Records from a collection
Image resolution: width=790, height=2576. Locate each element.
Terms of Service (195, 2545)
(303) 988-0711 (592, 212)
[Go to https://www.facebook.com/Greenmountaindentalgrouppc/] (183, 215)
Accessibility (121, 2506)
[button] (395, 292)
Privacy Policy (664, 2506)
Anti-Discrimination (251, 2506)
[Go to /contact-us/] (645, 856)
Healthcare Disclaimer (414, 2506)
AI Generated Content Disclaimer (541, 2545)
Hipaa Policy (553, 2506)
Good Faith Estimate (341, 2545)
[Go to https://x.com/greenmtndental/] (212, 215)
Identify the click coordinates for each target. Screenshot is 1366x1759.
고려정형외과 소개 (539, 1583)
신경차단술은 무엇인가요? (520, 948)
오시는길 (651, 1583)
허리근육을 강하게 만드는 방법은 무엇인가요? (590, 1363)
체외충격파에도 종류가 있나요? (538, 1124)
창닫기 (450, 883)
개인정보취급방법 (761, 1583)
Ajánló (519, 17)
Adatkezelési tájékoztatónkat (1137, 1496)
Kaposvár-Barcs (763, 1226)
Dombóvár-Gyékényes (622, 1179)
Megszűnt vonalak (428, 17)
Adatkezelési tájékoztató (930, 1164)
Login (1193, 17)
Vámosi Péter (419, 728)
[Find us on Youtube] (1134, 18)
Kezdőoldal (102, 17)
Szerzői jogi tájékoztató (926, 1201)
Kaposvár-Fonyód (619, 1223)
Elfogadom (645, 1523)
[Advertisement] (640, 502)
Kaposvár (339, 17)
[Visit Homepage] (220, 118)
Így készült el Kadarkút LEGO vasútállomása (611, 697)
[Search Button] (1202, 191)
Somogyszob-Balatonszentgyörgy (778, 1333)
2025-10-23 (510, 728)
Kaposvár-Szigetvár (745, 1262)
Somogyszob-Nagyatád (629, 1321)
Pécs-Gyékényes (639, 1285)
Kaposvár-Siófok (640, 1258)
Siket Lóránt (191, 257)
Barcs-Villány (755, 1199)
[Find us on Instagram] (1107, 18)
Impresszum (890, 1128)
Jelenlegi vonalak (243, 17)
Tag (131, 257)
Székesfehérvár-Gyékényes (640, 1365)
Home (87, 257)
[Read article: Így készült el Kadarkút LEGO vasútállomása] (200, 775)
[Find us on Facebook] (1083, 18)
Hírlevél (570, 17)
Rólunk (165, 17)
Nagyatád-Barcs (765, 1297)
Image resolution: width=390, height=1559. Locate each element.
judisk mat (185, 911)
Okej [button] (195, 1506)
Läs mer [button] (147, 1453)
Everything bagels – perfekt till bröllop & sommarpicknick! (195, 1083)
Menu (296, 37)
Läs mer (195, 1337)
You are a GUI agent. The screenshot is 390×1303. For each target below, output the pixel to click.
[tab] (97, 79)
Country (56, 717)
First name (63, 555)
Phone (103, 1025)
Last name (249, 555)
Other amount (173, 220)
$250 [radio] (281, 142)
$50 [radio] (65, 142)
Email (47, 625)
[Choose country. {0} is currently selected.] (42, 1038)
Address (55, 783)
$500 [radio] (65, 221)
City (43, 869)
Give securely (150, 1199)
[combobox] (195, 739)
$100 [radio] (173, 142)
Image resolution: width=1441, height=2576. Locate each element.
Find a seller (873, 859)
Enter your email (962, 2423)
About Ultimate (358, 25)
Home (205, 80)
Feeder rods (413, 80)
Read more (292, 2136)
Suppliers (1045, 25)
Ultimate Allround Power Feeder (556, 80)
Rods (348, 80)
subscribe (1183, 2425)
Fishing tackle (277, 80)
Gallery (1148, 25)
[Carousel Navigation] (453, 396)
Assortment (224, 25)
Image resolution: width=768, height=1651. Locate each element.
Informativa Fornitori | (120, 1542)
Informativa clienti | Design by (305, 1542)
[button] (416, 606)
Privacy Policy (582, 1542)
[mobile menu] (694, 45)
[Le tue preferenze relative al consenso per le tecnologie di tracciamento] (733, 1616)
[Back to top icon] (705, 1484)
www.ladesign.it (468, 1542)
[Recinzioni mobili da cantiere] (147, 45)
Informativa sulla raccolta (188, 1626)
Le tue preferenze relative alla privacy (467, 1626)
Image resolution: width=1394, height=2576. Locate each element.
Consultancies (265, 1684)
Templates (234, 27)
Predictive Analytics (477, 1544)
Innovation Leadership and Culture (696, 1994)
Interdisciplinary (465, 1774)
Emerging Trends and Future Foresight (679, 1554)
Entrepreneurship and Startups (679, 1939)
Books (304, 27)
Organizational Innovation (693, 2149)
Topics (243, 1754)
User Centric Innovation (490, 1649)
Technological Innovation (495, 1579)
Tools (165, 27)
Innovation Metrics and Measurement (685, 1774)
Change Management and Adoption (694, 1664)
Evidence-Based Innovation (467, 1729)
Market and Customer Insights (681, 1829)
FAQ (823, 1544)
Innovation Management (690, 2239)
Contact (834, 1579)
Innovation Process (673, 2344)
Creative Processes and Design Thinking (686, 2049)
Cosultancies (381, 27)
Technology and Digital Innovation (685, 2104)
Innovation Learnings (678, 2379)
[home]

REQUIRED WORK |
Can you repeat, word for word, every line above from the one containing "Image resolution: width=768, height=1651." down to the one containing "Informativa sulla raccolta (188, 1626)", including both?

TASK OUTPUT |
Image resolution: width=768, height=1651. Locate each element.
Informativa Fornitori | (120, 1542)
Informativa clienti | Design by (305, 1542)
[button] (416, 606)
Privacy Policy (582, 1542)
[mobile menu] (694, 45)
[Le tue preferenze relative al consenso per le tecnologie di tracciamento] (733, 1616)
[Back to top icon] (705, 1484)
www.ladesign.it (468, 1542)
[Recinzioni mobili da cantiere] (147, 45)
Informativa sulla raccolta (188, 1626)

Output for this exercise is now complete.